# ACTION ITEM:
Once you have reviewed the listing below, restate it word for word.

# GIVEN RECORDS:
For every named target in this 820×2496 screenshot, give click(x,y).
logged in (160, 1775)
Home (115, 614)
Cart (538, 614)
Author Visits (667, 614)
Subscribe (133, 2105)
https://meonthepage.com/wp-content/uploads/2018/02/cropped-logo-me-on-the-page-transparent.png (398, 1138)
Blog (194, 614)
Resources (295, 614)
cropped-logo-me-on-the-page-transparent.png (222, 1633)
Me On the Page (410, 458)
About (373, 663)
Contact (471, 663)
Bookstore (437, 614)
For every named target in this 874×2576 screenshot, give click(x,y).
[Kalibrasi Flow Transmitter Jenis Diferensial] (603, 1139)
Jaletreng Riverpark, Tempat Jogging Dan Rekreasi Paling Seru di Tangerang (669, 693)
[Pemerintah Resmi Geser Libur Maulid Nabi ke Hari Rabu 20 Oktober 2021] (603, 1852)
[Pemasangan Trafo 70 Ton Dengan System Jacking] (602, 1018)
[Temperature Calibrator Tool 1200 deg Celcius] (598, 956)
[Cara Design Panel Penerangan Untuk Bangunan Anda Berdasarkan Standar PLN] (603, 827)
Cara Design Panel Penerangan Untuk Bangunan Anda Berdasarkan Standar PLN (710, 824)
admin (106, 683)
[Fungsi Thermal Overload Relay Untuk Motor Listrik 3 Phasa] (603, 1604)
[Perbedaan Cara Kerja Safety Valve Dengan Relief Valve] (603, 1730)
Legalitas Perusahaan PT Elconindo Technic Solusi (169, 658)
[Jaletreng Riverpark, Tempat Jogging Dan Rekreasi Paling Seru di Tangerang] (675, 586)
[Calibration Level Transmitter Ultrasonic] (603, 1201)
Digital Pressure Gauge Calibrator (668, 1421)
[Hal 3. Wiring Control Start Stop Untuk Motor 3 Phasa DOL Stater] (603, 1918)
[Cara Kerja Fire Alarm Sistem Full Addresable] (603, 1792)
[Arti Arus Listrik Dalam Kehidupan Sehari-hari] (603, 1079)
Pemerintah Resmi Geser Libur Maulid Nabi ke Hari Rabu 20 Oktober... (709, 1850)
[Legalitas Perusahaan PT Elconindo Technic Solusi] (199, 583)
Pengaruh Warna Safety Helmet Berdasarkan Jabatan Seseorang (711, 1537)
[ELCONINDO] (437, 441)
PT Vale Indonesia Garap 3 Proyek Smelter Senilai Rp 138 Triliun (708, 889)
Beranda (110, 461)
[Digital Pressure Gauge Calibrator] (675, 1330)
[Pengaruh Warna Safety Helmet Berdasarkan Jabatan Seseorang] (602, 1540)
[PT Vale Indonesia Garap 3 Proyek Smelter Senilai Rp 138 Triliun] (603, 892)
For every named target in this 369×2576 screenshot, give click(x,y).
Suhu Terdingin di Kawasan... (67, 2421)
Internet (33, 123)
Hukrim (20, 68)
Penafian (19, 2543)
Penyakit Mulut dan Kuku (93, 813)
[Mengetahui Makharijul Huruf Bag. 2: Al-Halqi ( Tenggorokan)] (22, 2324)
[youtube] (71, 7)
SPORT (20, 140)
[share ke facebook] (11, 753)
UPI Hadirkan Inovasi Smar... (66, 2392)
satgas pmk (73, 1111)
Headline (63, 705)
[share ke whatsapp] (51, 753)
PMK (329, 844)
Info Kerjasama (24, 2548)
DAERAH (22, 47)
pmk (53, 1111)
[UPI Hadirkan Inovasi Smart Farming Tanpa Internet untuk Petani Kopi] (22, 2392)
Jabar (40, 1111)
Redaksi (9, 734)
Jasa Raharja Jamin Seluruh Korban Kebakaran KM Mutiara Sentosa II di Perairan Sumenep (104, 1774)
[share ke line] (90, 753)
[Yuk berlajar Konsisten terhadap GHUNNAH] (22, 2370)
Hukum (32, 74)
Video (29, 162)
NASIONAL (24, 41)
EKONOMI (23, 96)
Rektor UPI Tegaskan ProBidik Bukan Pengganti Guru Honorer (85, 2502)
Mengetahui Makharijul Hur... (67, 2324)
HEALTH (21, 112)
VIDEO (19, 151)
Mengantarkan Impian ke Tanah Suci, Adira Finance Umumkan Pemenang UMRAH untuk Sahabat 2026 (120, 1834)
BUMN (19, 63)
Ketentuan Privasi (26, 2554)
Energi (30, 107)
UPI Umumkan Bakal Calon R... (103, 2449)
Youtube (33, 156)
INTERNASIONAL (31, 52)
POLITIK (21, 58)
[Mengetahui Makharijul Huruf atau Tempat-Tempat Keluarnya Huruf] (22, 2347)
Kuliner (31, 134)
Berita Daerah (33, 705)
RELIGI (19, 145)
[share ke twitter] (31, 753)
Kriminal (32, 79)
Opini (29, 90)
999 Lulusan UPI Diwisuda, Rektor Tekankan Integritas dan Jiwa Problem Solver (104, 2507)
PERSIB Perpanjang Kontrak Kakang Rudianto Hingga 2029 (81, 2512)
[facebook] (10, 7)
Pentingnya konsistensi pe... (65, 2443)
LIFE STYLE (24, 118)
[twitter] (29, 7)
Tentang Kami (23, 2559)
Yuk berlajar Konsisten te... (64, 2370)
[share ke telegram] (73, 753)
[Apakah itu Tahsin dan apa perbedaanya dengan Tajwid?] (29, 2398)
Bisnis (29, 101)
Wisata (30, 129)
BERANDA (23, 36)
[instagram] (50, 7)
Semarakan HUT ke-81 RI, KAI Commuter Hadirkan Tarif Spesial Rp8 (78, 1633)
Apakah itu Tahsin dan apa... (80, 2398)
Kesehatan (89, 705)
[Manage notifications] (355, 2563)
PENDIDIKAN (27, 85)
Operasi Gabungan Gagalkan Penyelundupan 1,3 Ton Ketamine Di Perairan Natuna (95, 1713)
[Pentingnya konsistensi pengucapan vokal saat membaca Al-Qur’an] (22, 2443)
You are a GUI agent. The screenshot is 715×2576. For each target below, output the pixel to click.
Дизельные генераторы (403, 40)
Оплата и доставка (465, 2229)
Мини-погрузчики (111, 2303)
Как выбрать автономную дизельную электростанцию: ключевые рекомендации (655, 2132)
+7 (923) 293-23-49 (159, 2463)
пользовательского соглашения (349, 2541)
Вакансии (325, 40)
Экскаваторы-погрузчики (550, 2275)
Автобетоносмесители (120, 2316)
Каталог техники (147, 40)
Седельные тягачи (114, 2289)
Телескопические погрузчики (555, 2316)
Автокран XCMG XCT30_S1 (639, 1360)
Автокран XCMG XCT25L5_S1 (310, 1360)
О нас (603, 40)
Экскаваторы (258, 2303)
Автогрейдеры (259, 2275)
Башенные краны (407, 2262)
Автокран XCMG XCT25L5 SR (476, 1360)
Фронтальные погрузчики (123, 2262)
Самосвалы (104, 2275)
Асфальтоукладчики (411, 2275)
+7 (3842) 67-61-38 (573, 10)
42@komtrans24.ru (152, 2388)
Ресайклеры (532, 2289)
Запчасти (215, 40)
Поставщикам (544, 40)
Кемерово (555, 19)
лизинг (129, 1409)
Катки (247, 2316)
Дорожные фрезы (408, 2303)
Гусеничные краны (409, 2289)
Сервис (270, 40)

# RESPONSE BOX:
For every named target in this 820×2496 screenshot, give click(x,y).
logged in (160, 1775)
Home (115, 614)
Cart (538, 614)
Author Visits (667, 614)
Subscribe (133, 2105)
https://meonthepage.com/wp-content/uploads/2018/02/cropped-logo-me-on-the-page-transparent.png (398, 1138)
Blog (194, 614)
Resources (295, 614)
cropped-logo-me-on-the-page-transparent.png (222, 1633)
Me On the Page (410, 458)
About (373, 663)
Contact (471, 663)
Bookstore (437, 614)
For every named target in this 874×2576 screenshot, give click(x,y).
[Kalibrasi Flow Transmitter Jenis Diferensial] (603, 1139)
Jaletreng Riverpark, Tempat Jogging Dan Rekreasi Paling Seru di Tangerang (669, 693)
[Pemerintah Resmi Geser Libur Maulid Nabi ke Hari Rabu 20 Oktober 2021] (603, 1852)
[Pemasangan Trafo 70 Ton Dengan System Jacking] (602, 1018)
[Temperature Calibrator Tool 1200 deg Celcius] (598, 956)
[Cara Design Panel Penerangan Untuk Bangunan Anda Berdasarkan Standar PLN] (603, 827)
Cara Design Panel Penerangan Untuk Bangunan Anda Berdasarkan Standar PLN (710, 824)
admin (106, 683)
[Fungsi Thermal Overload Relay Untuk Motor Listrik 3 Phasa] (603, 1604)
[Perbedaan Cara Kerja Safety Valve Dengan Relief Valve] (603, 1730)
Legalitas Perusahaan PT Elconindo Technic Solusi (169, 658)
[Jaletreng Riverpark, Tempat Jogging Dan Rekreasi Paling Seru di Tangerang] (675, 586)
[Calibration Level Transmitter Ultrasonic] (603, 1201)
Digital Pressure Gauge Calibrator (668, 1421)
[Hal 3. Wiring Control Start Stop Untuk Motor 3 Phasa DOL Stater] (603, 1918)
[Cara Kerja Fire Alarm Sistem Full Addresable] (603, 1792)
[Arti Arus Listrik Dalam Kehidupan Sehari-hari] (603, 1079)
Pemerintah Resmi Geser Libur Maulid Nabi ke Hari Rabu 20 Oktober... (709, 1850)
[Legalitas Perusahaan PT Elconindo Technic Solusi] (199, 583)
Pengaruh Warna Safety Helmet Berdasarkan Jabatan Seseorang (711, 1537)
[ELCONINDO] (437, 441)
PT Vale Indonesia Garap 3 Proyek Smelter Senilai Rp 138 Triliun (708, 889)
Beranda (110, 461)
[Digital Pressure Gauge Calibrator] (675, 1330)
[Pengaruh Warna Safety Helmet Berdasarkan Jabatan Seseorang] (602, 1540)
[PT Vale Indonesia Garap 3 Proyek Smelter Senilai Rp 138 Triliun] (603, 892)
For every named target in this 369×2576 screenshot, give click(x,y).
Suhu Terdingin di Kawasan... (67, 2421)
Internet (33, 123)
Hukrim (20, 68)
Penafian (19, 2543)
Penyakit Mulut dan Kuku (93, 813)
[Mengetahui Makharijul Huruf Bag. 2: Al-Halqi ( Tenggorokan)] (22, 2324)
[youtube] (71, 7)
SPORT (20, 140)
[share ke facebook] (11, 753)
UPI Hadirkan Inovasi Smar... (66, 2392)
satgas pmk (73, 1111)
Headline (63, 705)
[share ke whatsapp] (51, 753)
PMK (329, 844)
Info Kerjasama (24, 2548)
DAERAH (22, 47)
pmk (53, 1111)
[UPI Hadirkan Inovasi Smart Farming Tanpa Internet untuk Petani Kopi] (22, 2392)
Jabar (40, 1111)
Redaksi (9, 734)
Jasa Raharja Jamin Seluruh Korban Kebakaran KM Mutiara Sentosa II di Perairan Sumenep (104, 1774)
[share ke line] (90, 753)
[Yuk berlajar Konsisten terhadap GHUNNAH] (22, 2370)
Hukum (32, 74)
Video (29, 162)
NASIONAL (24, 41)
EKONOMI (23, 96)
Rektor UPI Tegaskan ProBidik Bukan Pengganti Guru Honorer (85, 2502)
Mengetahui Makharijul Hur... (67, 2324)
HEALTH (21, 112)
VIDEO (19, 151)
Mengantarkan Impian ke Tanah Suci, Adira Finance Umumkan Pemenang UMRAH untuk Sahabat 2026 (120, 1834)
BUMN (19, 63)
Ketentuan Privasi (26, 2554)
Energi (30, 107)
UPI Umumkan Bakal Calon R... (103, 2449)
Youtube (33, 156)
INTERNASIONAL (31, 52)
POLITIK (21, 58)
[Mengetahui Makharijul Huruf atau Tempat-Tempat Keluarnya Huruf] (22, 2347)
Kuliner (31, 134)
Berita Daerah (33, 705)
RELIGI (19, 145)
[share ke twitter] (31, 753)
Kriminal (32, 79)
Opini (29, 90)
999 Lulusan UPI Diwisuda, Rektor Tekankan Integritas dan Jiwa Problem Solver (104, 2507)
PERSIB Perpanjang Kontrak Kakang Rudianto Hingga 2029 (81, 2512)
[facebook] (10, 7)
Pentingnya konsistensi pe... (65, 2443)
LIFE STYLE (24, 118)
[twitter] (29, 7)
Tentang Kami (23, 2559)
Yuk berlajar Konsisten te... (64, 2370)
[share ke telegram] (73, 753)
[Apakah itu Tahsin dan apa perbedaanya dengan Tajwid?] (29, 2398)
Bisnis (29, 101)
Wisata (30, 129)
BERANDA (23, 36)
[instagram] (50, 7)
Semarakan HUT ke-81 RI, KAI Commuter Hadirkan Tarif Spesial Rp8 (78, 1633)
Apakah itu Tahsin dan apa... (80, 2398)
Kesehatan (89, 705)
[Manage notifications] (355, 2563)
PENDIDIKAN (27, 85)
Operasi Gabungan Gagalkan Penyelundupan 1,3 Ton Ketamine Di Perairan Natuna (95, 1713)
[Pentingnya konsistensi pengucapan vokal saat membaca Al-Qur’an] (22, 2443)
You are a GUI agent. The screenshot is 715×2576. For each target below, output the pixel to click.
Дизельные генераторы (403, 40)
Оплата и доставка (465, 2229)
Мини-погрузчики (111, 2303)
Как выбрать автономную дизельную электростанцию: ключевые рекомендации (655, 2132)
+7 (923) 293-23-49 (159, 2463)
пользовательского соглашения (349, 2541)
Вакансии (325, 40)
Экскаваторы-погрузчики (550, 2275)
Автобетоносмесители (120, 2316)
Каталог техники (147, 40)
Седельные тягачи (114, 2289)
Телескопические погрузчики (555, 2316)
Автокран XCMG XCT30_S1 (639, 1360)
Автокран XCMG XCT25L5_S1 (310, 1360)
О нас (603, 40)
Экскаваторы (258, 2303)
Автогрейдеры (259, 2275)
Башенные краны (407, 2262)
Автокран XCMG XCT25L5 SR (476, 1360)
Фронтальные погрузчики (123, 2262)
Самосвалы (104, 2275)
Асфальтоукладчики (411, 2275)
+7 (3842) 67-61-38 (573, 10)
42@komtrans24.ru (152, 2388)
Ресайклеры (532, 2289)
Запчасти (215, 40)
Поставщикам (544, 40)
Кемерово (555, 19)
лизинг (129, 1409)
Катки (247, 2316)
Дорожные фрезы (408, 2303)
Гусеничные краны (409, 2289)
Сервис (270, 40)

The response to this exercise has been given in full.